Thursday, January 24, 2019

The Accidental Vegetarian



A few months ago the lovely young woman who was renting my upstairs loft asked me if I was a vegetarian. She had seen no meat in my refrigerator, and she was afraid she might offend me if she brought home any animal products.
I laughed.
No, I told her. I can’t afford to buy meat, that’s all. I’m an accidental vegetarian, and even if I was an intentional vegetarian, I don’t think I’d judge the eating habits of a lodger.
I try to be non-judgmental, although you never know.
Yesterday my son Drew was telling me about the Evertune guitar bridge, which keeps an electric guitar in tune for months.
I had a primitive visceral reaction: This is magic! I do not understand it! I fear it! We must burn somebody!
It seemed outside the realm of reason that you would not have to tune your guitar for months. Looked up the Evertune online and read an explanation of the engineering and physics of the machine. It is awfully clever, and not a reason to burn anyone.
Whew. Education to the rescue.
So I believe I would not judge how someone ate. Now, if someone was holier-than-thou about their diet or started giving me, “I’m only trying to help you,” suggestions, then yeah - judgment.
Many years ago, when I was young and could handle a little vitamin and mineral deprivation, I was an intentional vegetarian for a few months.
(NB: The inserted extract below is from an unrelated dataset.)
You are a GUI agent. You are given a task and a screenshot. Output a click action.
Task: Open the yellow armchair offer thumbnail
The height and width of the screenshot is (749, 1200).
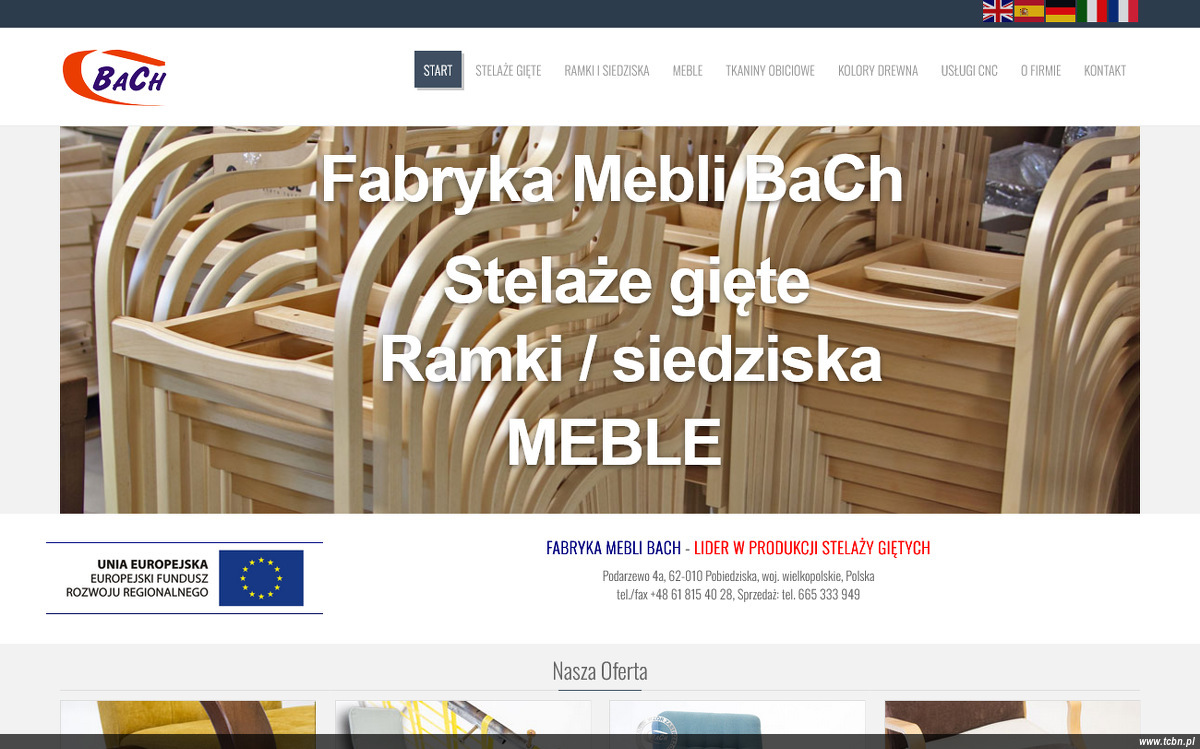(188, 724)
I cooked out of “Diet for a Small Planet,” a little book that talked about combining your foods so you got complete proteins, and “Ten Talents,” the official cookbook of the Seventh Day Adventists, who promote a plant-based diet, but don’t insist on it.
The Small Planet recipes tended to taste alike, so, boring.
The Ten Talents recipes were labor intensive and came with a lot of preaching about right living. Seventh Day Adventists with whom I went to elementary school and their parents looked normal, but the front cover of Ten Talents featured a woman who could step right into a wagon train. Her clothing, her hair, her smile, her whole demeanor, looked 19th century Stepford wife to me.
But the recipes were time-tested. There is a recipe for cashew gravy in that book that I have made several times over the years.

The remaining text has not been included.